« La presque totalité des forces parachutées ou amenées par avion, a été anéantie. La majeure partie des troupes débarquées par mer a été repoussée. […] la première journée de l’invasion se termine, affirme-t-on à Berlin, par un complet succès de défense allemand. »
À lire les communiqués en provenance de Berlin en première page du Grand Écho du Nord du 7 juin 1944, l’échec du débarquement allié ne fait guère de doute. Les bataillons de troupes aéroportées anglaises et canadiennes auraient été « décimés ».
Dans la même veine, le Réveil du Nord, l’autre grand quotidien nordiste, évoque les « lourdes pertes » éprouvées par les cuirassés et contre-torpilleurs alliés, repoussés par les vedettes rapides de la marine allemande.
Débarquement ? Auguste Leclercq, l’éditorialiste du Réveil du Nord, préfère parler d’une « hideuse invasion » qui « aboutira à un épouvantable esclavage ». Pour Auguste Leclercq, qui file la métaphore du spectacle, « l’auteur du scénario qui est en même temps le metteur en scène » est connu : « C’est le Juif. Il a préparé et fignolé son œuvre des siècles durant et rien ne manquera pour corser les tableaux d’horreur qu’il a prévus ».
Les grands titres nordistes au service des Allemands
Depuis leur reparution le 1ᵉʳ août 1940 avec l’autorisation allemande, le Grand Écho du Nord et le Réveil du Nord sont au service de la propagande de Vichy et de l’Allemagne nazie.
À partir de 1942, la Propagandastaffel impose aux journaux nordistes, jugés encore trop timorés, de faire paraître des articles politiques et des éditoriaux signés, comme le font déjà les journaux parisiens comme Le Matin.
Les autorités allemandes imposent leurs hommes. C’est le cas, au Grand Écho, de Charles Tardieu, ancien correspondant de guerre au Matin, puis chargé de la censure à Vichy, reconverti à une collaboration « sincère » entre la France et l’Allemagne. Le premier éditorial de Tardieu paraît le 6 juillet 1942. Au Réveil du Nord, Auguste Leclercq, un membre du Parti populaire français (PPF), le parti collaborationniste de Jacques Doriot, est nommé à la fin de l’année 1943.
L’épuration inachevée de la presse nordiste
Peu à peu, à mesure que l’avance alliée dissipe les mensonges de la propagande allemande, les éditoriaux de Tardieu et Leclercq se font plus fatalistes.
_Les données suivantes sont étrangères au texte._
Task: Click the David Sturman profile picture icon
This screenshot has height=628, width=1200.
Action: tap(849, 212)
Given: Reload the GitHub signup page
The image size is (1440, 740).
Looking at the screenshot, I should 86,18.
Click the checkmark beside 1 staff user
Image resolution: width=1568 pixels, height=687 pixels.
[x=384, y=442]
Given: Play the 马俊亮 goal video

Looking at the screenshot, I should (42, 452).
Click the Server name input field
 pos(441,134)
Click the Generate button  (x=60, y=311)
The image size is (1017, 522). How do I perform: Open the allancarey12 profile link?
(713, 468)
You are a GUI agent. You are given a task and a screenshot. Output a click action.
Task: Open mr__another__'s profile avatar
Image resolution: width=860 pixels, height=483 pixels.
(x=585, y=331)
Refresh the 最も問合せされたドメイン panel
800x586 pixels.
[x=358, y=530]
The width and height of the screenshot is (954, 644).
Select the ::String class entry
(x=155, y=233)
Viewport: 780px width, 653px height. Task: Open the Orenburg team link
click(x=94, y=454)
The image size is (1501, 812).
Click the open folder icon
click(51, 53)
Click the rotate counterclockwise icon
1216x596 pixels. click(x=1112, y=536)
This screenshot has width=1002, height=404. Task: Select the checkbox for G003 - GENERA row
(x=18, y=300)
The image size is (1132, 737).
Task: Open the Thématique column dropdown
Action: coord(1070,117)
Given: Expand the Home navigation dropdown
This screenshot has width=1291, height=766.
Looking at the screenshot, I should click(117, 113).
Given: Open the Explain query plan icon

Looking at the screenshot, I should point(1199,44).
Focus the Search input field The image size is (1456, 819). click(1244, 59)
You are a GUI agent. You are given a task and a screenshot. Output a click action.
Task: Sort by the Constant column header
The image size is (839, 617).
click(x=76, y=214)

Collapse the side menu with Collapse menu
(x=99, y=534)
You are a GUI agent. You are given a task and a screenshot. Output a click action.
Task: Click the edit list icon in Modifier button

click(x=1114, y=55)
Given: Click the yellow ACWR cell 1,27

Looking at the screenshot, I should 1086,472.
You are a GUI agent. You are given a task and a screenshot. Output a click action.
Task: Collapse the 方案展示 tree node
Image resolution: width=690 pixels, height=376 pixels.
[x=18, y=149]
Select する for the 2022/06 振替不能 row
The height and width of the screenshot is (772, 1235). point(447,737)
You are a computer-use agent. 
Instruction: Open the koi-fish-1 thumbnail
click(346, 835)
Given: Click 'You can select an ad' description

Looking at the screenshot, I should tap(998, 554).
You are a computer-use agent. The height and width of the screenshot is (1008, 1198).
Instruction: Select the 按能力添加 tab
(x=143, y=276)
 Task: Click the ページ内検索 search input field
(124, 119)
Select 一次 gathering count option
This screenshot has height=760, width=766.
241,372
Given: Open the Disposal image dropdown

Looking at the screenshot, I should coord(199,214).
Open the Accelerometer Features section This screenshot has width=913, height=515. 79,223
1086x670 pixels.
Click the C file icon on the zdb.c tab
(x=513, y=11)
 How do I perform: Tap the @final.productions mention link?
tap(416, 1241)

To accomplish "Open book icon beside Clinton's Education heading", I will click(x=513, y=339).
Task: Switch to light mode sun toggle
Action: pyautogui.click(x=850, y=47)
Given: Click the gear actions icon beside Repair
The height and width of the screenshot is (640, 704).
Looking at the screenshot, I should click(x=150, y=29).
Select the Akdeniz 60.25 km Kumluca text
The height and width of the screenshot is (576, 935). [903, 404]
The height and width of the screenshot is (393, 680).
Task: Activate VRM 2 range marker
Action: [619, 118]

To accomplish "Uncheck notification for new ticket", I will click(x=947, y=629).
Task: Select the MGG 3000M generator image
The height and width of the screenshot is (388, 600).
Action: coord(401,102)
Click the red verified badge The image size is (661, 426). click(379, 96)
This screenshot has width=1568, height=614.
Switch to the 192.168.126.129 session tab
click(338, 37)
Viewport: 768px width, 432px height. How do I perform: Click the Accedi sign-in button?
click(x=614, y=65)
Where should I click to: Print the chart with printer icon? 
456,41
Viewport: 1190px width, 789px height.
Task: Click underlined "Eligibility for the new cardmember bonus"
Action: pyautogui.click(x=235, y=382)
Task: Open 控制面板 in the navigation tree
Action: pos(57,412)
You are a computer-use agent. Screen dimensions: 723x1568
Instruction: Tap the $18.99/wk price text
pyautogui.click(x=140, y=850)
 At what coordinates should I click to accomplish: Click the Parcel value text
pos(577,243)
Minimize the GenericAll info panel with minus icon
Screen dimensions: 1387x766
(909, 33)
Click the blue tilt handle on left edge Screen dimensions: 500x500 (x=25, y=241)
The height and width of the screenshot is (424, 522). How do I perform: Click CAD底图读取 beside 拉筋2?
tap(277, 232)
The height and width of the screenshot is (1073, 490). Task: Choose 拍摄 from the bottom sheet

À la fin août 1944, l’éditorialiste du Grand Écho du Nord médite sur les occasions manquées de la Révolution nationale et prophétise d’« immenses désillusions » pour la France tombée aux mains des Juifs et des communistes.
C’est que Charles Tardieu n’ignore pas le sort qui lui est promis. Le 30 juin 1944, Tardieu rend ainsi hommage à Philippe Henriot, le secrétaire d’État et à la propagande du régime de Vichy, abattu par la Résistance deux jours plus tôt.
À la Libération, les journaux de la collaboration sont interdits, leurs biens et leurs locaux confisqués : ceux du Réveil du Nord reviennent au journal socialiste Nord Matin tandis que ceux du Grand Écho sont remis à La Voix du Nord et à Liberté, dont le 1er numéro paraît le 5 septembre 1944.
En décembre 1944, Charles Tardieu est reconnu coupable de trahison et d’intelligence avec l’ennemi et condamné aux travaux forcés à perpétuité et à l’indignité nationale. Alors que la guerre n’est pas encore terminée, la décision est jugée bien trop indulgente par La Voix du Nord comme par Liberté pour qui la condamnation à mort aurait dû être une évidence. En août 1946, Auguste Leclercq est condamné à son tour à quinze ans de travaux forcés, à la confiscation de ses biens et à l’indignité nationale.
La condamnation de ces deux figures de la collaboration est cependant l’exception : l’épuration de la presse nordiste épargne en réalité la majorité des journalistes. Beaucoup de ceux du Grand Écho, par exemple, poursuivront leur carrière après-guerre à La Voix du Nord.